▶ _Work instructions_:
In the entries that follow, locate the line with "Select the small", then restate that line and all later lines exactly as they appear, leaving pictures out.

▶ _Material provided_:
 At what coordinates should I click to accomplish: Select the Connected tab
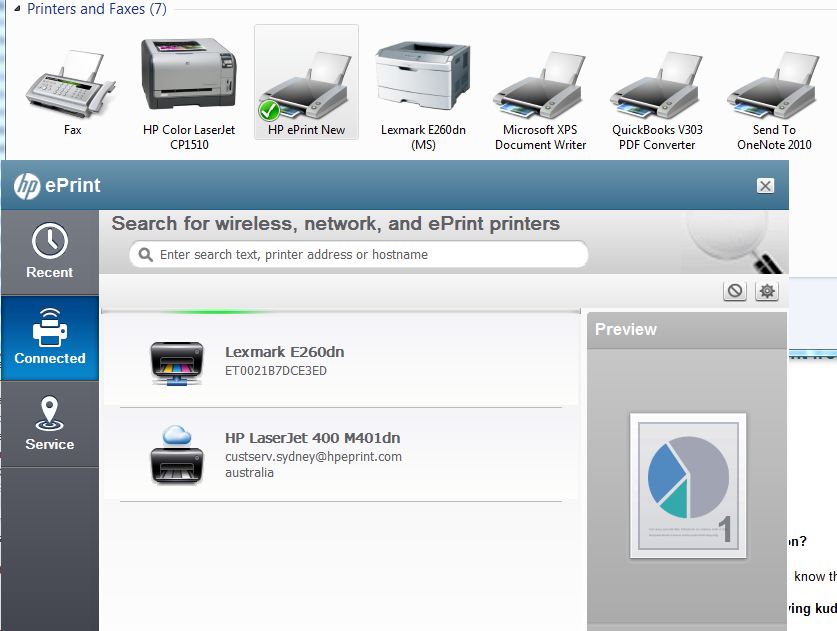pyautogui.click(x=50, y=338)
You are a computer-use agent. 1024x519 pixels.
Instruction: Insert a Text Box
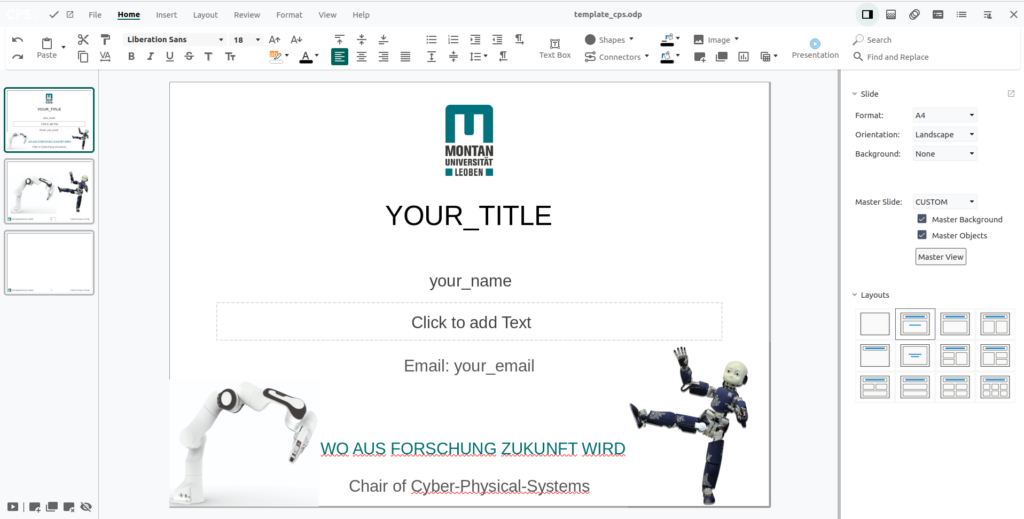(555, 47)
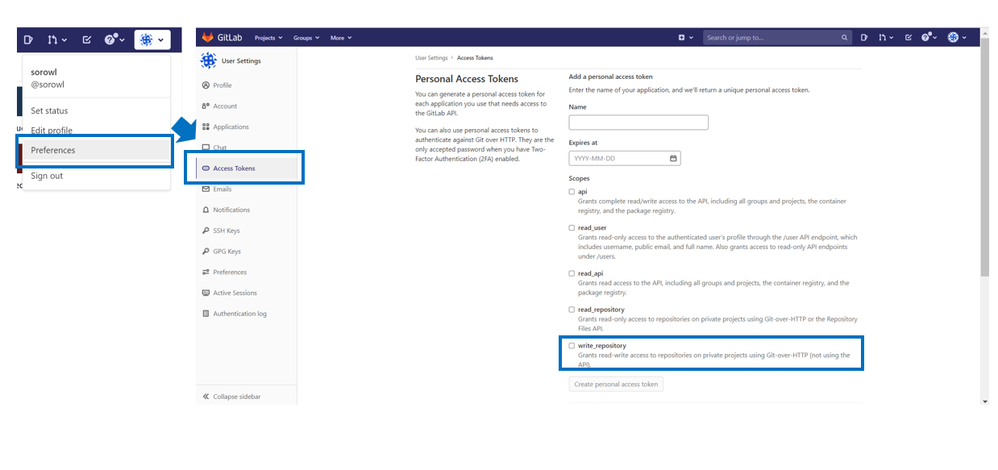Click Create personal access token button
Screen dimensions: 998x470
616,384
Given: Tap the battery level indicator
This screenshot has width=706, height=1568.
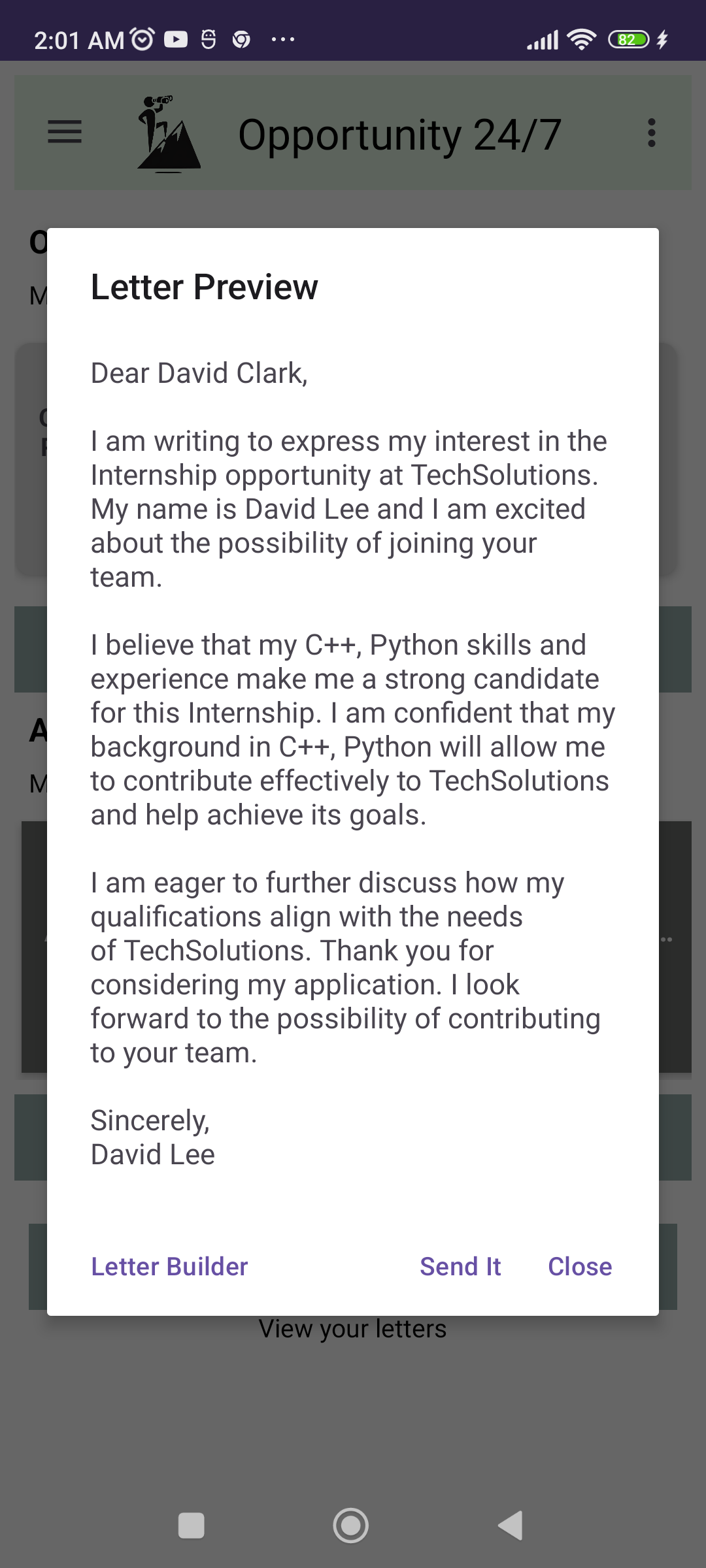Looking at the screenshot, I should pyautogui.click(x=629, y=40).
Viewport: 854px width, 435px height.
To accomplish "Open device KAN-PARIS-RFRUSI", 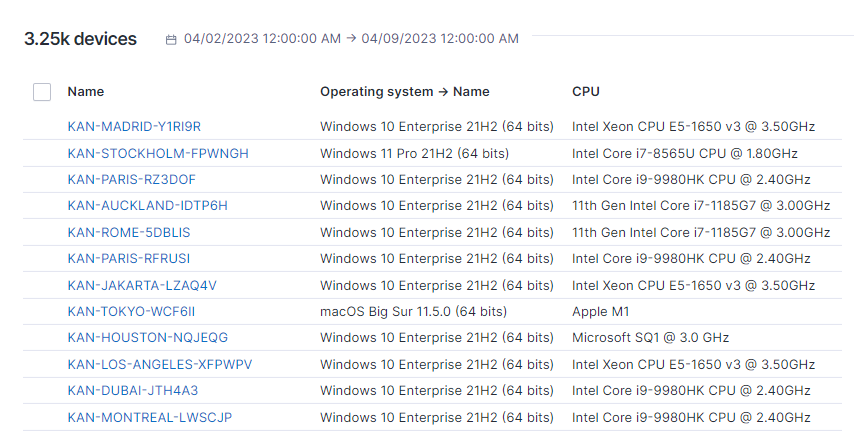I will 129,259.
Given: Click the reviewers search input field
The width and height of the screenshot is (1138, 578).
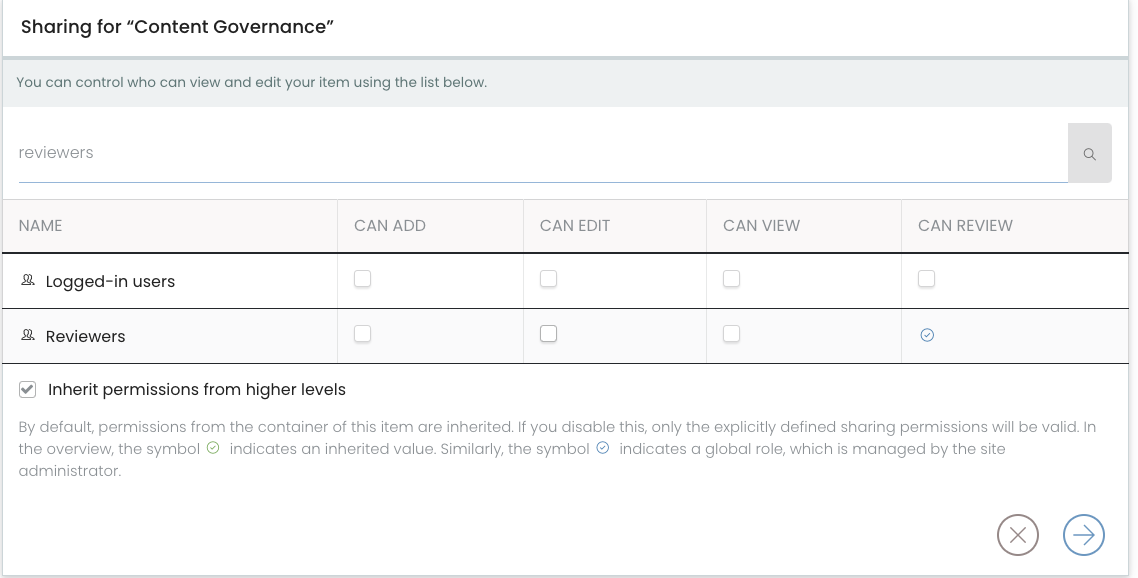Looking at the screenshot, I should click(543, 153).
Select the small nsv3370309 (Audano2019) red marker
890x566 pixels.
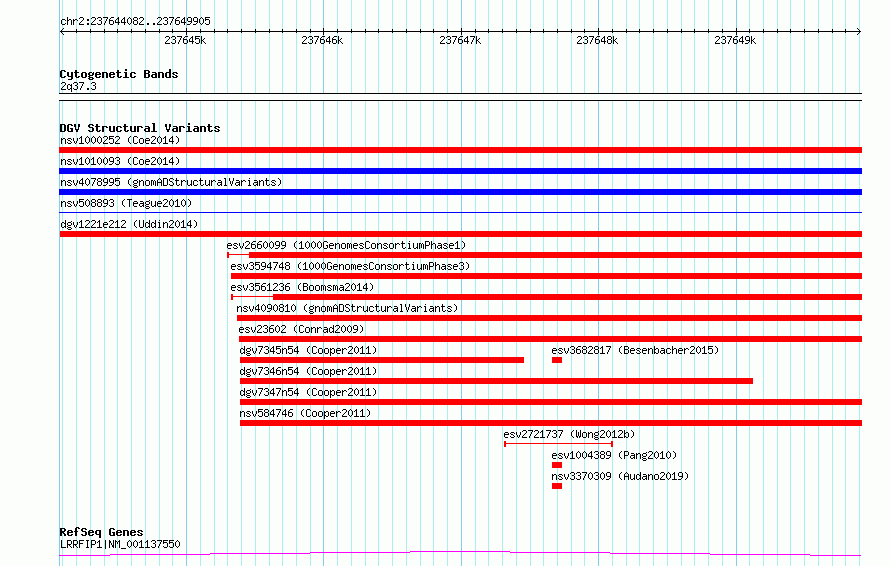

▶ _Task solution_:
Select the small nsv3370309 (Audano2019) red marker
890x566 pixels.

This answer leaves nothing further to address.